Comparing Ratings Among Industry Peers
In this comparison, we explore the analyst ratings and average 1-year price targets of Stanley Black & Decker, IDEX and Snap-on, three prominent industry players, offering insights into their relative performance expectations and market positioning.
- Stanley Black & Decker is maintaining an Neutral status according to analysts, with an average 1-year price target of $102.27, indicating a potential 3.26% upside.
- IDEX is maintaining an Outperform status according to analysts, with an average 1-year price target of $233.17, indicating a potential 135.43% upside.
- The consensus outlook from analysts is an Outperform trajectory for Snap-on, with an average 1-year price target of $327.6, indicating a potential 230.78% upside.
Peer Metrics Summary
The peer analysis summary provides a snapshot of key metrics for Stanley Black & Decker, IDEX and Snap-on, illuminating their respective standings within the industry.
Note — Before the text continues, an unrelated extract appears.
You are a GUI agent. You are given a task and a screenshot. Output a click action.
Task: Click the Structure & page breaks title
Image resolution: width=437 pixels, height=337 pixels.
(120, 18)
These metrics offer valuable insights into their market positions and comparative performance.
Company | Consensus | Revenue Growth | Gross Profit | Return on Equity |
---|---|---|---|---|
Pentair | Outperform | 1.55% | $437.90M | 5.51% |
Stanley Black & Decker | Neutral | -3.23% | $1.14B | -0.13% |
IDEX | Outperform | -4.61% | $366.80M | 3.89% |
Snap-on | Outperform | -1.06% | $587.80M | 4.67% |
Key Takeaway:
Pentair ranks highest in revenue growth among its peers. It also leads in gross profit margin. However, it has the lowest return on equity compared to its peers.
All You Need to Know About Pentair
Pentair is a global leader in the water treatment industry, with 10,000 employees and a presence in 25 countries. Pentair’s business is organized into three segments: pool, water technologies, and flow. The company offers a wide range of water solutions, including energy-efficient swimming pool equipment, filtration solutions, and commercial and industrial pumps. Pentair generated approximately $4.1 billion in revenue in 2023.
Unraveling the Financial Story of Pentair
Market Capitalization Analysis: The company’s market capitalization is below the industry average, suggesting that it is relatively smaller compared to peers. This could be due to various factors, including perceived growth potential or operational scale.
Revenue Growth: Pentair’s remarkable performance in 3 months is evident. As of 30 June, 2024, the company achieved an impressive revenue growth rate of 1.55%. This signifies a substantial increase in the company’s top-line earnings. As compared to competitors, the company encountered difficulties, with a growth rate lower than the average among peers in the Industrials sector.
Net Margin: Pentair’s financial strength is reflected in its exceptional net margin, which exceeds industry averages. With a remarkable net margin of 16.93%, the company showcases strong profitability and effective cost management.
Return on Equity (ROE): Pentair’s ROE stands out, surpassing industry averages. With an impressive ROE of 5.51%, the company demonstrates effective use of equity capital and strong financial performance.
Return on Assets (ROA): Pentair’s financial strength is reflected in its exceptional ROA, which exceeds industry averages. With a remarkable ROA of 2.8%, the company showcases efficient use of assets and strong financial health.
Debt Management: With a below-average debt-to-equity ratio of 0.55, Pentair adopts a prudent financial strategy, indicating a balanced approach to debt management.
To track all earnings releases for Pentair visit their earnings calendar on our site.
This article was generated by Benzinga’s automated content engine and reviewed by an editor.